COCAINE – LA VERA STORIA DI WHITE BOY RICK

Giovedì 7 marzo 2019, ore 21.00

Versione in lingua originale con sottotitoli in italiano
Ingresso a tariffa intera € 5,00
 

 
Detroit, 1984: l’adolescente Rick vive con il padre, un piccolo trafficante di armi che sogna di aprire una videoteca, da quando la madre e la sorella maggiore se ne sono andate di casa. Vendendo armi a basso prezzo, Rick si guadagna il rispetto delle bande di criminali del quartiere e, in un mondo composto unicamente di neri, diventa per tutti “White Boy Rick”. Ricattato dall’FBI, che avrebbe le prove per incriminare il padre, Rick accetta suo malgrado di fare l’informatore e contribuisce a smantellare una rete di spacciatori e poliziotti corrotti che arriva fino all’ufficio del sindaco. Quando però comincia a spacciare per conto proprio viene arrestato e condannato all’ergastolo, nonostante la giovane età e il lavoro svolto fino a quel momento per le autorità.

La vera storia di Richard Wershe Jr, «White Boy Rick», il più giovane informatore nella storia dell’FBI e il detenuto non-violento con il maggior numero di anni di reclusione nello stato del Michigan.
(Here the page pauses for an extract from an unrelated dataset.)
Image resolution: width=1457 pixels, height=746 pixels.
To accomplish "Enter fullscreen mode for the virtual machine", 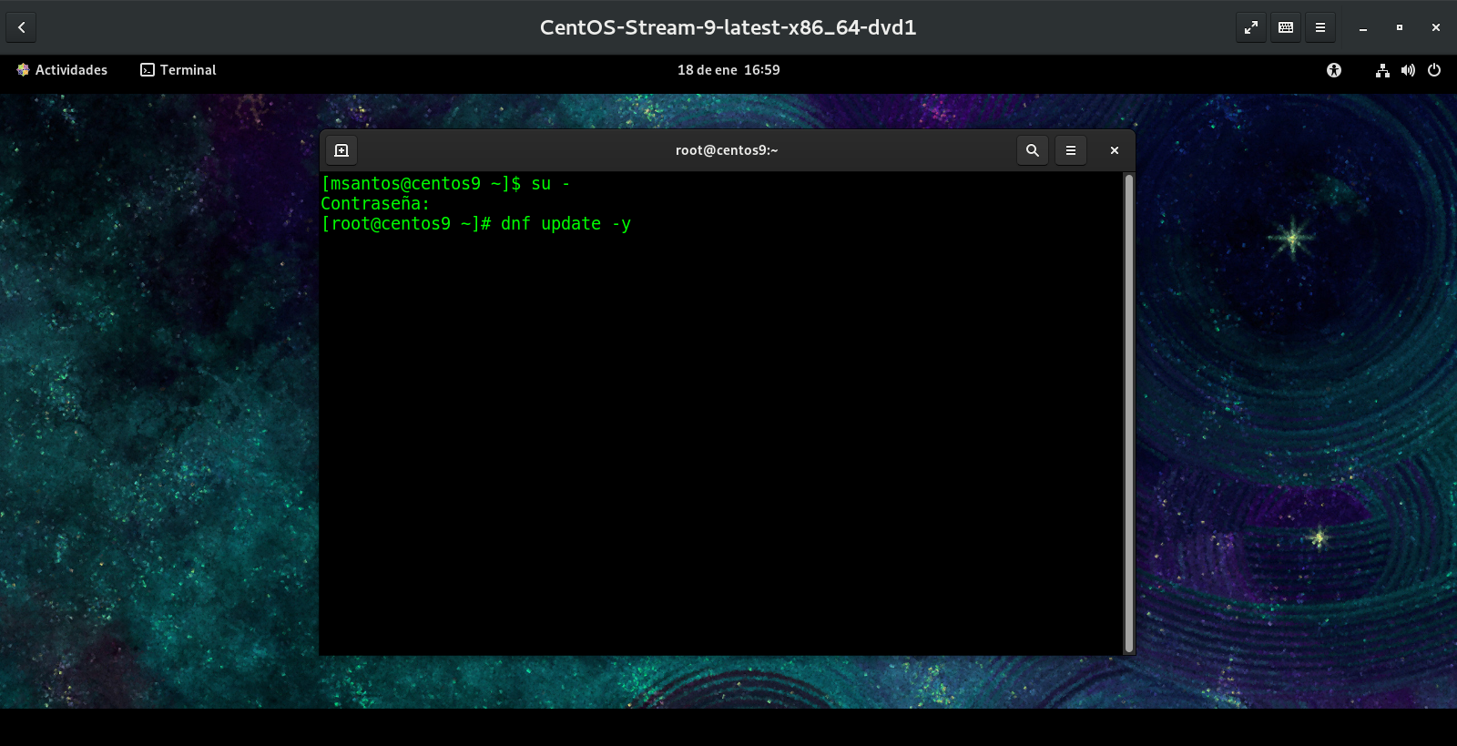I will (x=1251, y=27).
Dalle strade buie di Belfast del suo primo film, il tesissimo thriller ’71, ambientato durante i troubles in Irlanda del Nord, Yann Damage ha scelto di approdare per il suo debutto a Hollywood alle vie altrettanto desolate della Detroit anni 80. Uno scenario urbano anch’esso vicino a un clima da guerra civile, segnato dalla devastazione economica e sociale dell’era reaganiana e dalla diffusione incontrollata della cocaina.
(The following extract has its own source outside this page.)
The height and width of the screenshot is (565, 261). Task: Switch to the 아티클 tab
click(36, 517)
Per il regista e gli sceneggiatori Andy Weiss e Logan e Noah Miller, la vicenda di Rick Wershe Jr è emblematica di un’epoca da ricostruire senza alcun cedimento alla malinconia, con uno stile secco e nervoso che riflette lo stato di tensione e abbandono e denunciando la corruzione di una guerra alla droga condotta soprattutto come guerra alla povertà.

Incastrato in un gioco più grande dei suoi quindici anni, Rick è un eroe negativo suo malgrado, un outsider che sogna un futuro di benessere e finisce per diventare un capro espiatorio. L’esordiente Richie Merritt offre al personaggio il volto segnato eppure imberbe di un figlio tradito, con la figura del padre frustrato e sognatore (un Matthew McConaughey in costante overacting) che ne soffoca gli istinti libertari e al tempo stesso ne protegge l’impossibile innocenza.
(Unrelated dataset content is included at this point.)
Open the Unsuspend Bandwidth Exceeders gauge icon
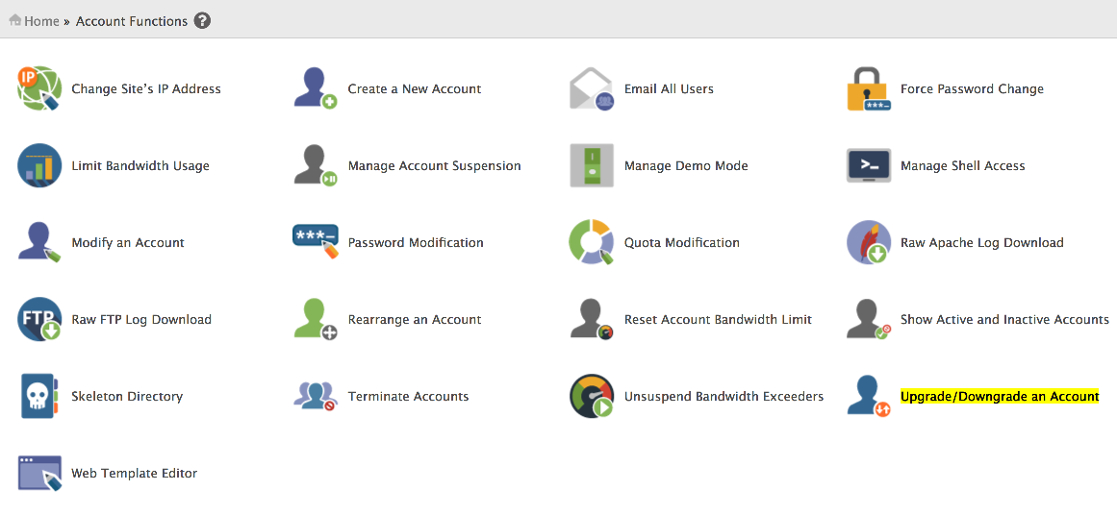 coord(591,396)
Condannato al carcere a vita per il possesso di 8 chili di cocaina (all’epoca in Michigan bastavano 650 grammi per avere la stessa condanna), White Boy Rick è una vittima destinata a restare adolescente per sempre; un ragazzo che diventerà uomo in prigione e per questo resterà imprigionato nel soprannome che da subito ha definito la sua identità.

Il film segue cronologicamente la sua parabola, dal 1984 al 1987 (con una didascalia finale che informa come Wershe abbia ottenuto nel 2017 la libertà provvisoria), concentrandosi con attenzione sui legami che Rick instaura con la sua famiglia (di cui fa parte anche il nonno interpretato da Bruce Dern), ma evitando a scapito della comprensione del quadro generale di approfondire la rete di interessi del sottobosco politico e criminale di Detroit.

Limitandosi a illustrare il destino del protagonista secondo un realismo determinista tipicamente americano (prima ancora che Scorsese, White Boy Rick ricorda classici della letteratura d’inizio 900 come Theodore Dreiser o Frank Norris), Damage finisce così per togliere tensione al racconto, rinunciando alla componente di genere di ’71 e trovando di contro una narrazione troppo spersonalizzata per essere autenticamente tragica.